Prompt: Which lines in the material below contain the word "image"? Copy each of them.
[[ Data listing open ]]
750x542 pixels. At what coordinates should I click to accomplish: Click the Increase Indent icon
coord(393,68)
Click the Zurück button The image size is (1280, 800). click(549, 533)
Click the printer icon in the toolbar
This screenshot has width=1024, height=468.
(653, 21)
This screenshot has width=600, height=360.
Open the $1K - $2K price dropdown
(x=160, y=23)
[[ Data listing closed ]]
[[ Data listing open ]]
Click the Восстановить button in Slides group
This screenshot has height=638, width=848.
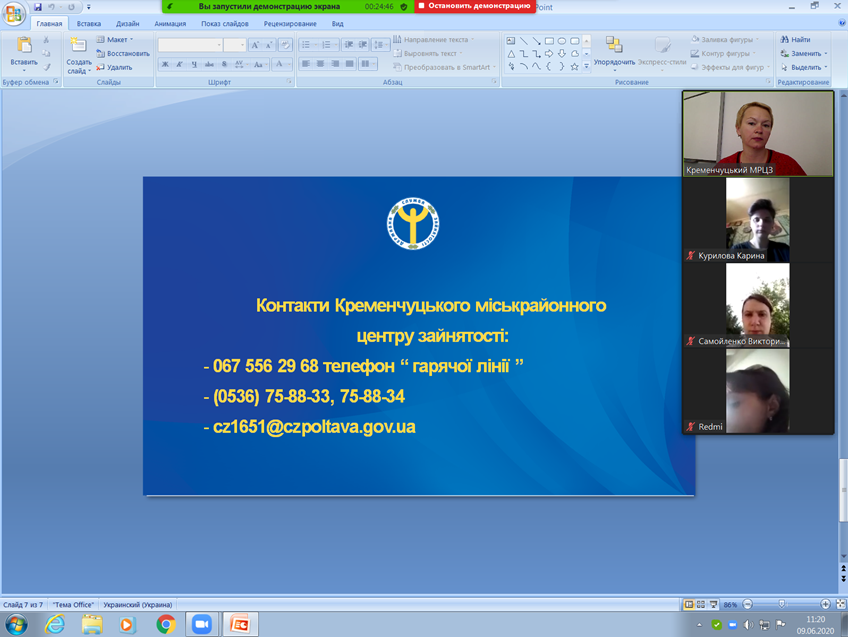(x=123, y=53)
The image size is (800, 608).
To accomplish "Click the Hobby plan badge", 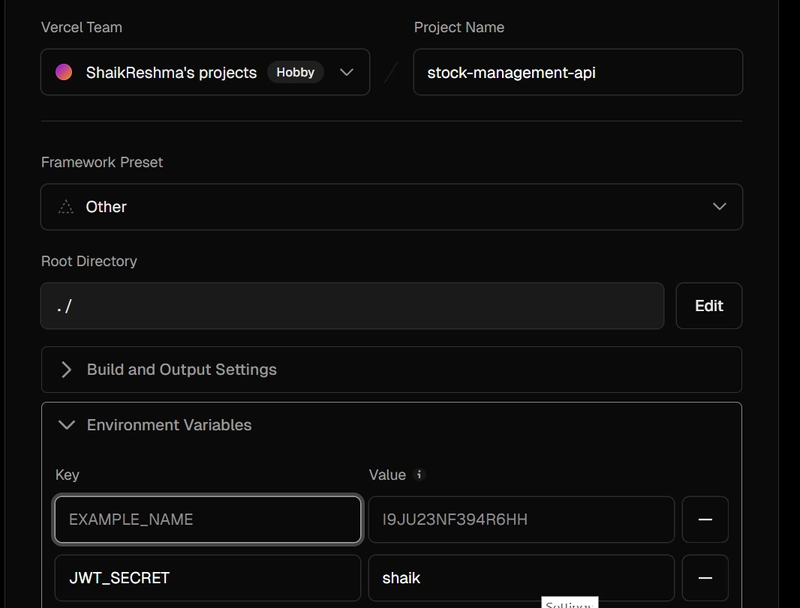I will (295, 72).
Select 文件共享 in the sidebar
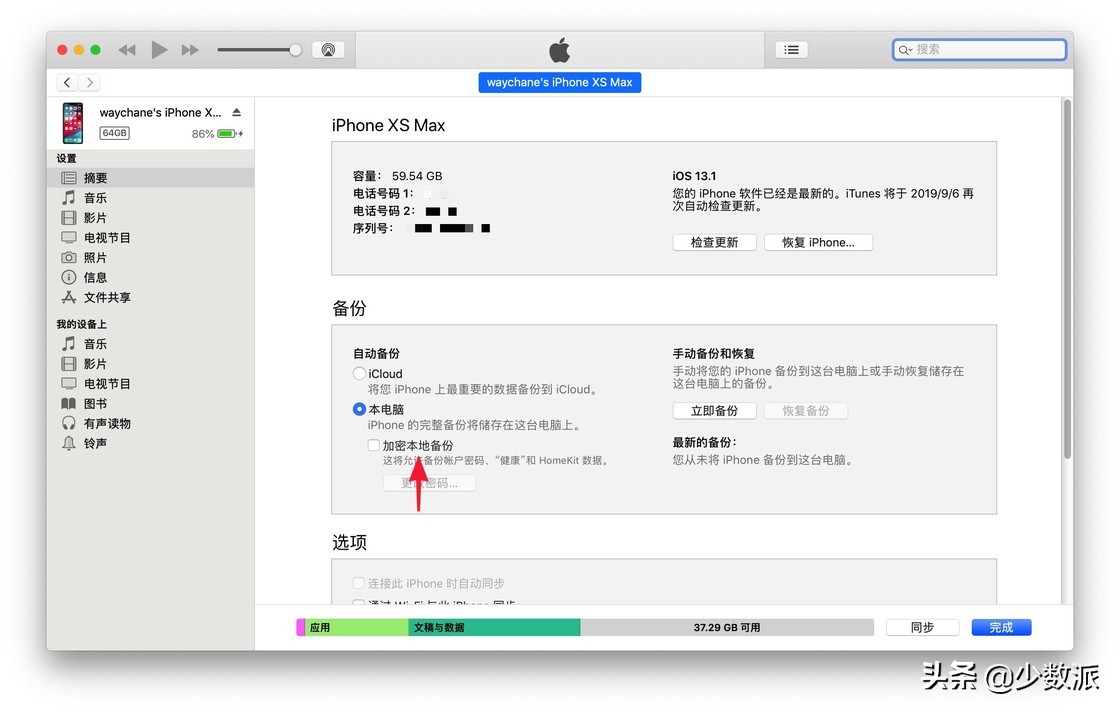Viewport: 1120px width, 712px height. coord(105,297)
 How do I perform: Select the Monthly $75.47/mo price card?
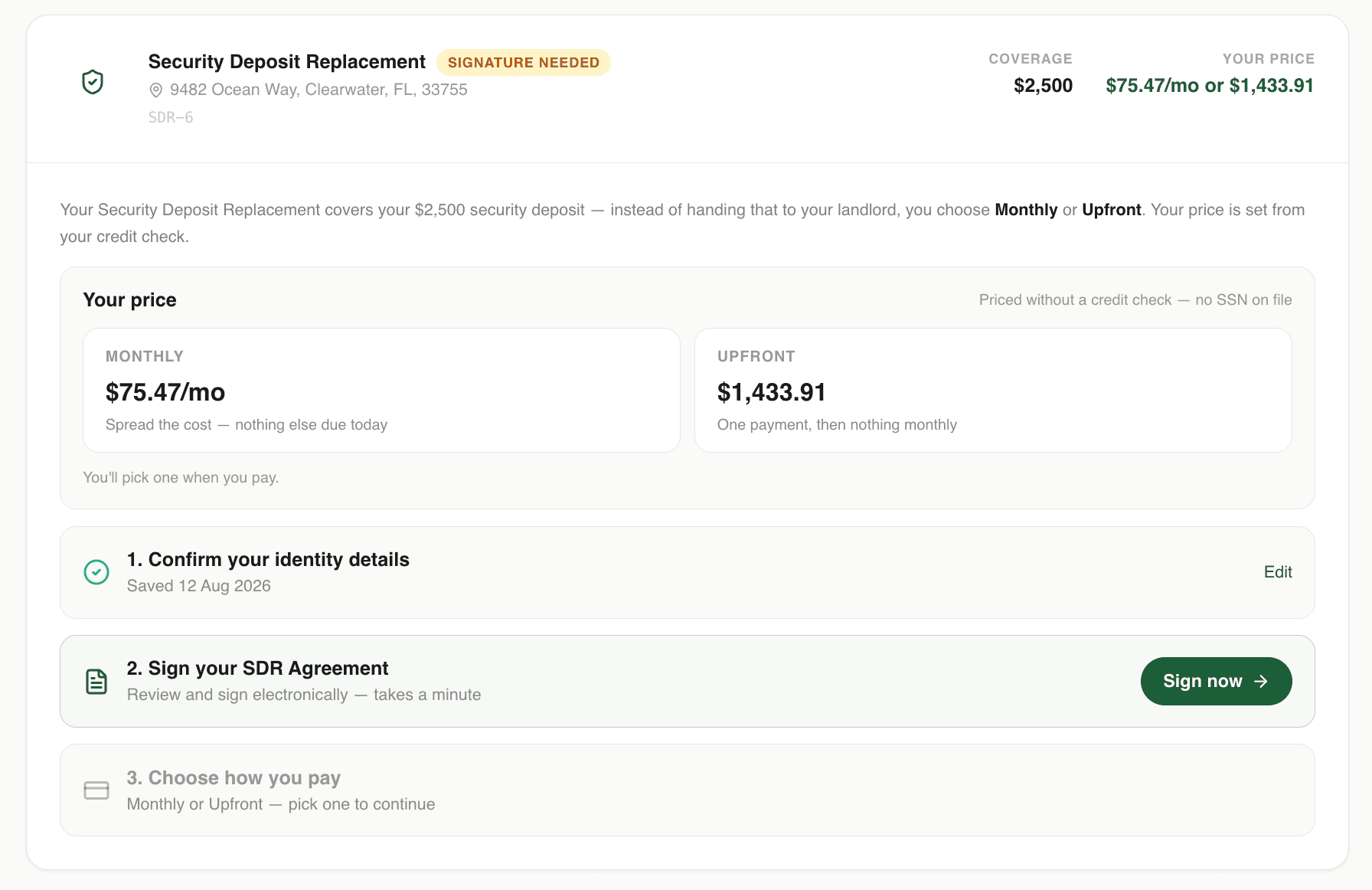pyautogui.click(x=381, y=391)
[[ Data listing closed ]]
Answer:
Click the Zurück button The image size is (1280, 800). click(549, 533)
The image size is (800, 608).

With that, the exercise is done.